- _WHAT TO WORK ON_
Copy everything in the data analysis code below from "# First few" down to "print(df.describe())" character for character.

--- START DOCUMENT EXCERPT ---

Perform comprehensive data analysis with visualizations:

In [None]:
def comprehensive_data_analysis(dataset_url, dataset_name):
    """Perform comprehensive data analysis with visualizations"""
    
    try:
        # Read the dataset
        df = pd.read_csv(dataset_url)
        
        print(f"=== {dataset_name.upper()} DATASET ANALYSIS ===")
        print(f"Dataset shape: {df.shape}")
        print(f"Columns: {list(df.columns)}")
        
        # Basic info
        print("\n=== DATASET INFO ===")
        print(df.info())
        
        # First few rows
        print("\n=== FIRST 5 ROWS ===")
        print(df.head())
        
        # Statistical summary
        print("\n=== STATISTICAL SUMMARY ===")
        print(df.describe())
        
        # Missing values analysis
        print("\n=== MISSING VALUES ANALYSIS ===")
        missing_data = df.isnull().sum()
        missing_percent = (missing_data / len(df)) * 100
        missing_df = pd.DataFrame({
            'Missing Count': missing_data,
            'Missing Percentage': missing_percent
        })

--- END DOCUMENT EXCERPT ---
--- START SUPPLIED DATA ---

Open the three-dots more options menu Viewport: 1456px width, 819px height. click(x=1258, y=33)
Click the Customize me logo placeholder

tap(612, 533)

--- END SUPPLIED DATA ---

- _FINAL RESULT_
# First few rows
        print("\n=== FIRST 5 ROWS ===")
        print(df.head())
        
        # Statistical summary
        print("\n=== STATISTICAL SUMMARY ===")
        print(df.describe())